2022 – Les coups de Coeur de La Face B – Acte VII

Peut-être plus que les autres années, 2022 aura été riche d’albums forts, et ce, dans tous les genres possibles et imaginables. La rédaction de La Face B a donc aiguisé ses plus belles plumes pour vous offrir ses albums coups de cœur du cru 2022. Sans plus attendre, la septième partie de notre sélection.

Porridge Radio – Waterslide, Diving Board, Ladder To The Sky  (Marine)

Porridge Radio. J’étais passée un peu à côté, je ne suis pas allée les voir au Pitchfork en novembre dernier. Et puis, il y a quelques semaines, au gré de mes pérégrinations musicales, je découvre Eugh de l’album Rice, Pasta And Others Fillers (2016). Alors, je l’écoute en boucle. Sans jamais m’épuiser. Sans pouvoir faire autre chose qu’écouter un seul titre. Puis, ma boulimie s’est diluée. C’est là que survient Waterslide, Diving Board, Ladder To The Sky. Sorti le 20 mai 2022, c’est le troisième album du quatuor anglais. 

Il s’en dégage une force mélancolique, quelque chose de brûlant et vif. Alors depuis une semaine, depuis que ma vie s’effrite et s’étiole, je l’écoute. Encore et encore. Encore et encore. À la recherche de détails que je n’ai pas encore découverts. À la recherche de réconfort. 

Birthday Party et ces phrases « I don’t wanna be loved », répétées en boucle, de plus en plus fort. Jusqu’à ce que tout cesse. 

Flowers, cette ballade pop aux chœurs resplendissants. Le piano et la voix de Dana Margolin. 

Jealousy, des sons étouffés et toujours ce piano. Et toujours sa voix, écorchée et chaude, pour s’avouer. Pour avouer ses faiblesses. Sur le fil, presque cassée. Presque tranchante. 

Finalement, The Rip. Celle que j’ai répétée maintes et maintes fois.

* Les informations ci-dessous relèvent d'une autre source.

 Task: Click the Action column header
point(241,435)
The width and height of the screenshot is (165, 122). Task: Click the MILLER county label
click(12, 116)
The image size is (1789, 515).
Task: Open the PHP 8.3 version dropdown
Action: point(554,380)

Attendant ce moment où la voix de Dana se brise et s’épuise. « And now my heart aches ». 

Jeanjass – Doudoune en été (Enzo)

N’étant pas 100% convaincu par l’album Hat Trick, sorti en 2021, j’attendais beaucoup de Doudoune en été du king de Charlouz JeanJass. Mais heureusement, il m’a totalement fait changer d’avis, et m’a prouvé que double J était un pilier du rap belge.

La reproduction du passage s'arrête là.